Overview
In this review of LawPay, we will provide a detailed overview of the company's credit card processing services specifically tailored for legal professionals. We will cover the range of services they offer, including point-of-sale (POS) systems, mobile payment solutions, and e-commerce capabilities. The review will identify the types of law firms and legal practices that might benefit from these services. Additionally, we will examine client and customer reviews to highlight common trends and potential concerns. The article will also address the company's pricing structure, contract terms, and specific services provided. By the end of this review, you will have a clear understanding of whether LawPay meets your payment processing needs.
About LawPay
A subsidiary brand of AffiniPay, LawPay is a merchant account provider that exclusively specializes in payment processing for lawyers and law firms. Even though LawPay is technically “an AffiniPay solution,” it constitutes by far the largest percentage of AffiniPay's overall merchant portfolio. LawPay claims to serve more than 50,000 lawyers and is the exclusively recommended payment processor of the American Bar Association. In 2022, AffiniPay acquired law practice management platform MyCase. LawPay also announced integration with Nota, a fintech solution being developed to help lawyers quickly and easily track and manage client funds in compliance with state requirements.
LawPay Products and Services
Payment Processing
LawPay processes major debit and credit cards for businesses in the legal industry. Their services include card vaults, ClientCredit “buy now, pay later” options, mobile payments, QR-code payments, scheduled payments, e-check processing, data reporting and analytics, and continuing education seminars.
Charley Laman
I am a solo attorney in Phoenix, and recently had misinformation from LawPay when I was changing from one bank account for my LawPay payments to a new bank account at the same bank. As a result of this misinformation, I now have several thousands of dollors in banking limbo, and all LawPay states is as soon as the bank that they sent the funds to rejects the same because the account LawPay sent them to does not exist, LawPay will send them to the correct account.
For some reason, I do not have much confidence that this will happen soon.
SmallTownLawyer
I am an attorney using LawPay. They are better than an “old fashioned” terminal with associated monthly fees and rental and what-not, and have some lawyer-specific features excellent for some firms, but small law firms should consider whether they would make off better with a Square account. LawPay appears to be up-front, but their interface is clunky and mysterious fees appear (e.g., they’ll charge an extra $19/mo if you don’t go through a “compliance” review, they’ve added random lines with something like $1.55 for a “correction” to the fees they charged the prior month).

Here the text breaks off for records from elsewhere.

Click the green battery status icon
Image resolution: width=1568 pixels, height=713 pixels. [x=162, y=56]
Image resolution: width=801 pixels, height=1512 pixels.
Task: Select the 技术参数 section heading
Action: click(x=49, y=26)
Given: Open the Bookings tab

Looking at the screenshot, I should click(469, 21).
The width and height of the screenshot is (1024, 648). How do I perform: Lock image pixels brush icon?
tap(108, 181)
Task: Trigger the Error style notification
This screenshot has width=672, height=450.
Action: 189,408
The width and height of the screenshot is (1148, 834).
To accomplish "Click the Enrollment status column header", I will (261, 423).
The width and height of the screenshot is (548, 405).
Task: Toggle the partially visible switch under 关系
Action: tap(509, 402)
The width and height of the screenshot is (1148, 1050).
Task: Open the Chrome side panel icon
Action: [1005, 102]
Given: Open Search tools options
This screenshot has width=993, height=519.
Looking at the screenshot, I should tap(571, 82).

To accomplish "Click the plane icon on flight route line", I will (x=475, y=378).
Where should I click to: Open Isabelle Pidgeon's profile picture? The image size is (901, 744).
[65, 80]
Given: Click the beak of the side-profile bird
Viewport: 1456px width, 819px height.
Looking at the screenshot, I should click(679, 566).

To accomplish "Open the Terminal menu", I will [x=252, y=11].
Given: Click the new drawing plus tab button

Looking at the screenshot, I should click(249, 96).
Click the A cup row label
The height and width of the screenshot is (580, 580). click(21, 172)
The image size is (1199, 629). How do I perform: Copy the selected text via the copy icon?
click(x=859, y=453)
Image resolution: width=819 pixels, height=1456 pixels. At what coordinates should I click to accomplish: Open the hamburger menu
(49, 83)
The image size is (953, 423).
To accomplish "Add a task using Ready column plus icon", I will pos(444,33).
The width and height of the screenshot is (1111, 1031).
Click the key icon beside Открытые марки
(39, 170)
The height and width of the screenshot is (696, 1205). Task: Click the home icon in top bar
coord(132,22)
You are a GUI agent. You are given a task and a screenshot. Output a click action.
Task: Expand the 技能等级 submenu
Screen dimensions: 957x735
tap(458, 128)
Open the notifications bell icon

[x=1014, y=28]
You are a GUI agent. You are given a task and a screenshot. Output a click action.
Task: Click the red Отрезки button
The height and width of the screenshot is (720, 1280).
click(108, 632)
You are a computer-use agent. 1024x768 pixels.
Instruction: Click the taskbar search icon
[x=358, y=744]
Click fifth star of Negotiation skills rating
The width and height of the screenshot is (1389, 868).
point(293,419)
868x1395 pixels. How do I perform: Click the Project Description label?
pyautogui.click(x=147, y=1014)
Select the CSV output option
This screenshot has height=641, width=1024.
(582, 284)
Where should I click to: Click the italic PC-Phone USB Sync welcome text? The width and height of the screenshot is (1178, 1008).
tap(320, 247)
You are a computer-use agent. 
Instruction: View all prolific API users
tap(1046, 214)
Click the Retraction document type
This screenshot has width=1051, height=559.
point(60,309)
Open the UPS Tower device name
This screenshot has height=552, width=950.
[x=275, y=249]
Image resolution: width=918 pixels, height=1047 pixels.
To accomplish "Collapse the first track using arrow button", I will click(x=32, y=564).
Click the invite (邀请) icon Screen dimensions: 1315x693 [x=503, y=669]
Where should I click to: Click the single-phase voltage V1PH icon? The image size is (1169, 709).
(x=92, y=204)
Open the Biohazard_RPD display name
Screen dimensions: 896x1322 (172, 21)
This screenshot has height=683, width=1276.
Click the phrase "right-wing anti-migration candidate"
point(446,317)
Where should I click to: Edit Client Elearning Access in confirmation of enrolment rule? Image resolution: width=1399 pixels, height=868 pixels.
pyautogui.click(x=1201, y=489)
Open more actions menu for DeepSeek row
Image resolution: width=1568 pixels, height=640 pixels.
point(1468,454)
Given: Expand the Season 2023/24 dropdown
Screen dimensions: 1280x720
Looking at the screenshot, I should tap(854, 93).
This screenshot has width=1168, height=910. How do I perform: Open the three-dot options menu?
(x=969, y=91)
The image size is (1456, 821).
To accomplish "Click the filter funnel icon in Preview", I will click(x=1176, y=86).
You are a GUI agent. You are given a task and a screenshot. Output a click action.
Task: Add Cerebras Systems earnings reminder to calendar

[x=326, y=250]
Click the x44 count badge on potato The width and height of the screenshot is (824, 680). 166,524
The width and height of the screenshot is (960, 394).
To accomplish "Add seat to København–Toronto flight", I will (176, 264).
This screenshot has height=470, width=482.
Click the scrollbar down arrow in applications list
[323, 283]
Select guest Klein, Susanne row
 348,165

We’ve run LawPay side-by-side with Square. Even though LawPay’s processing % is less than Square, I’m not convinced it is the better option for lower fees. For example, on a month with $1,500 – $2,000 in Lawpay charges, total processing charges ran a bit over 5%. That included a $19 ding for apparently not filing out a compliance review. Processing $3k-$4k/mo, total processing charges ran 3.11% In comparison, our Square charges are always what-you-see-is-what-you-get.
LawPay has lower ACH charges than Square but unlike Square there is no way to select e-check / ACH as the preferred payment method when you send out the bill.
About 6 months in to the side-by-side comparison I’m not sure we’ll keep LawPay. If we used a case management platform with LawPay integration or took credit card payments for retainers LawPay would be the obvious choice.
VedaL
I am a consumer. I paid my first $1300 installment to my attorney and was charged an an administrative fee by LawPay of 29.99. I will definitely will find another method of payment.